§ **YOUR TASK**
Your copy of the entries below should hold exactly the lines from the one containing "This screenshot has height=585, width=700." to the one containing "Select the 实时 time range button", inclusive, and no pictures.

§ **MATERIAL TO PROCESS**
┌────────

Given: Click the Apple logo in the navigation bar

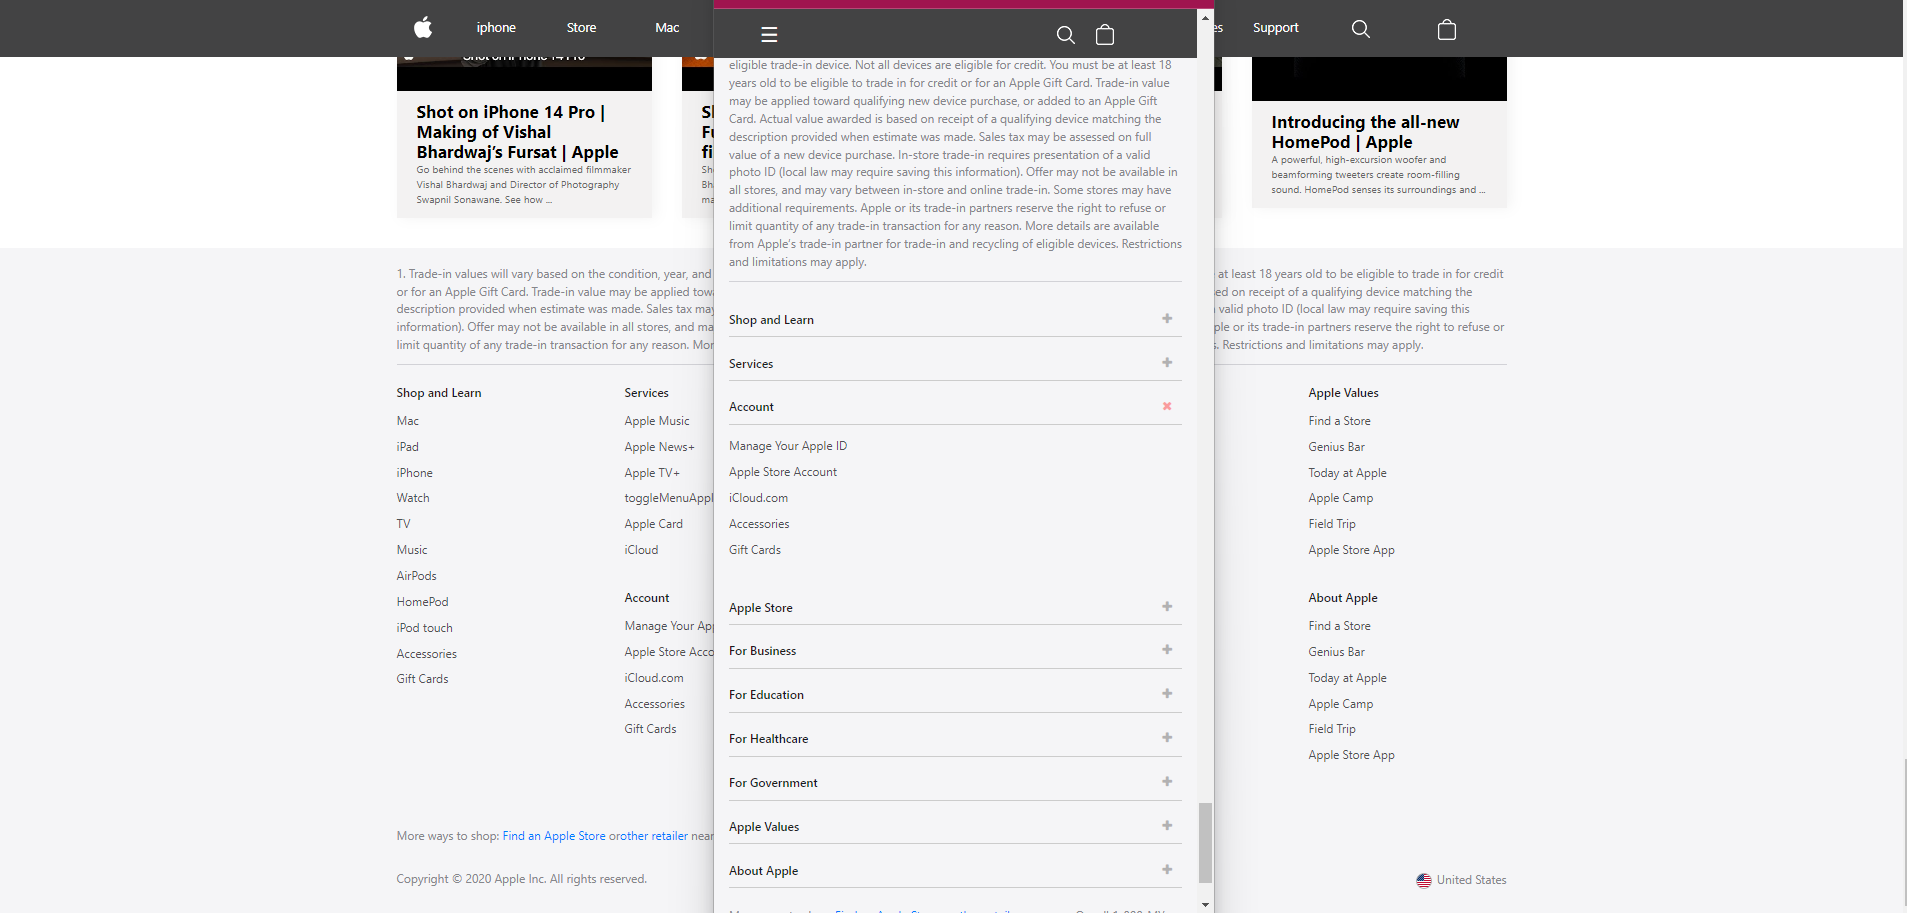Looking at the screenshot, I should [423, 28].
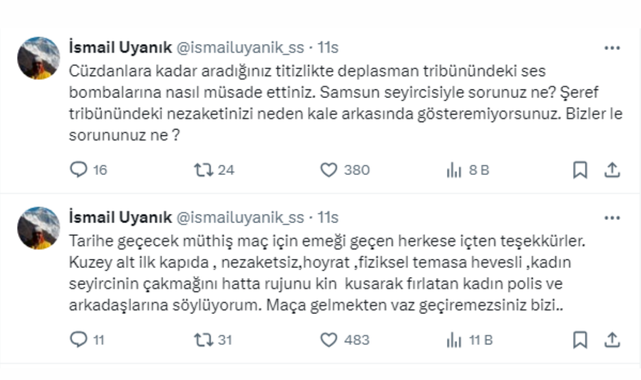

└────────
┌────────

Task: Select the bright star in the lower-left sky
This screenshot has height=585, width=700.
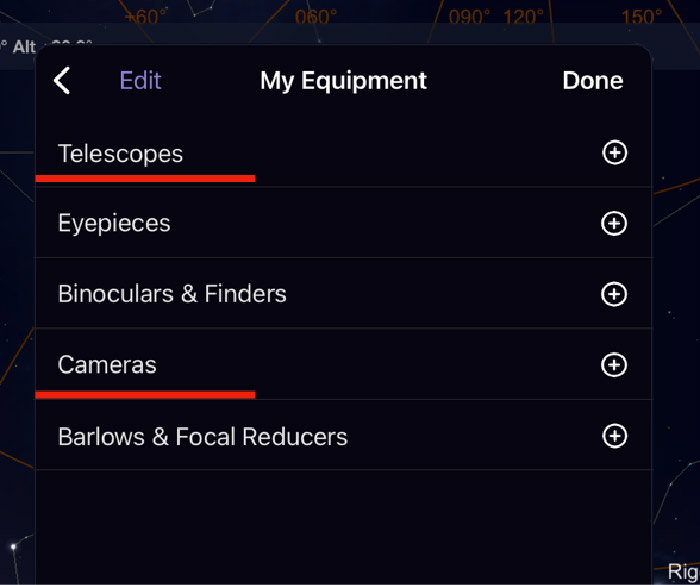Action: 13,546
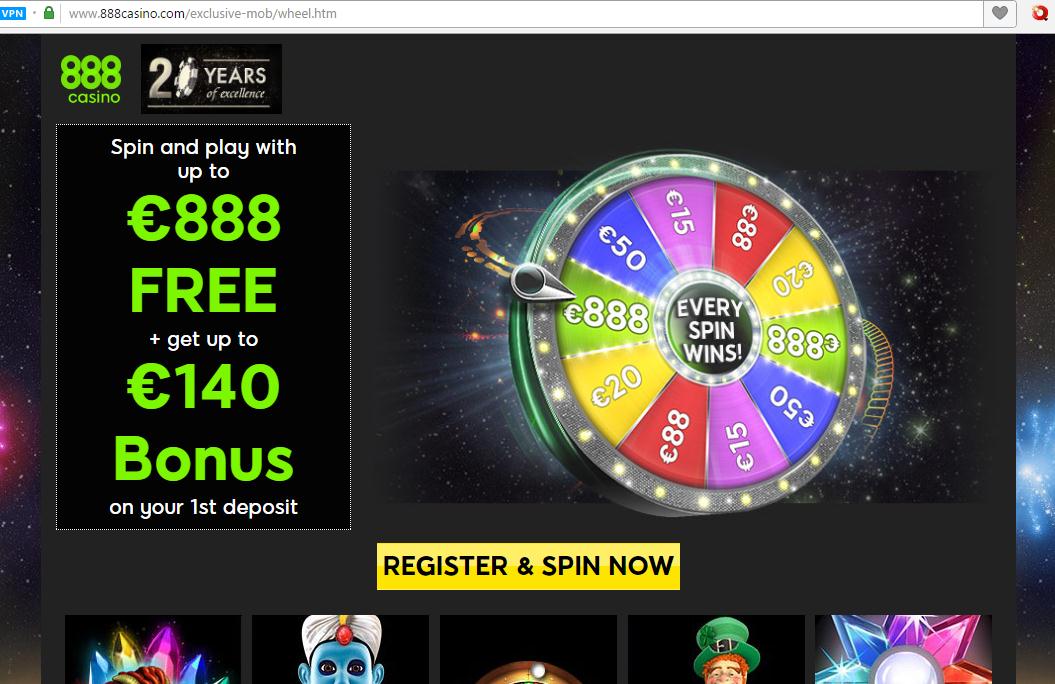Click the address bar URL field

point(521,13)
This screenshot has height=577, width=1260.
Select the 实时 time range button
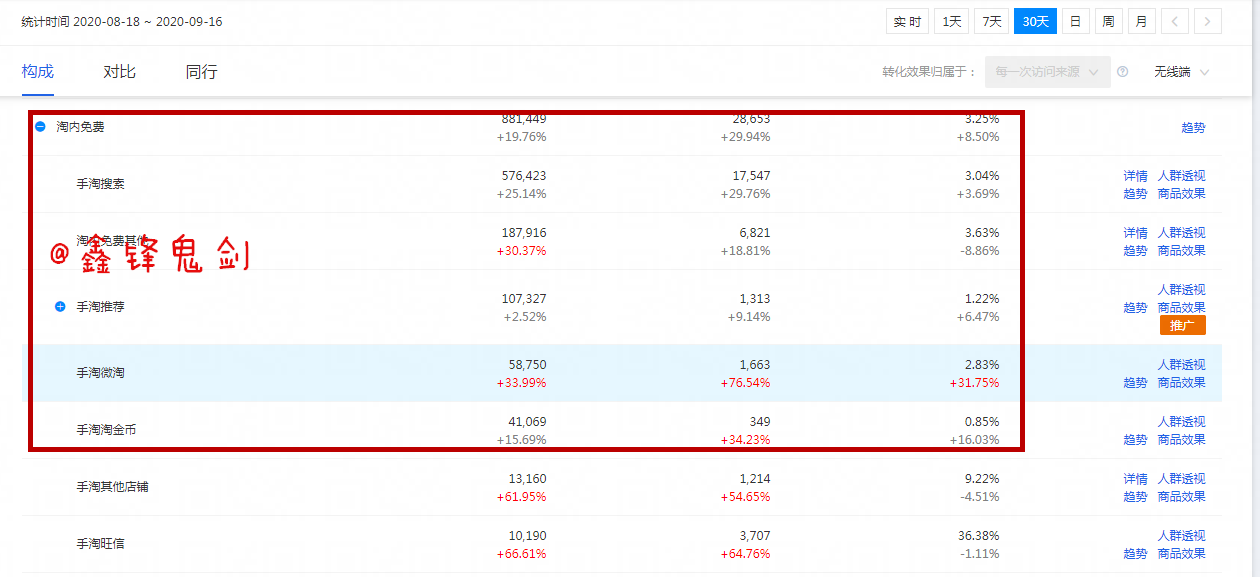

└────────

§ **OUTPUT OF THE TASK**
This screenshot has height=585, width=700.
Action: 13,546
Click the address bar URL field

point(521,13)
This screenshot has height=577, width=1260.
Select the 实时 time range button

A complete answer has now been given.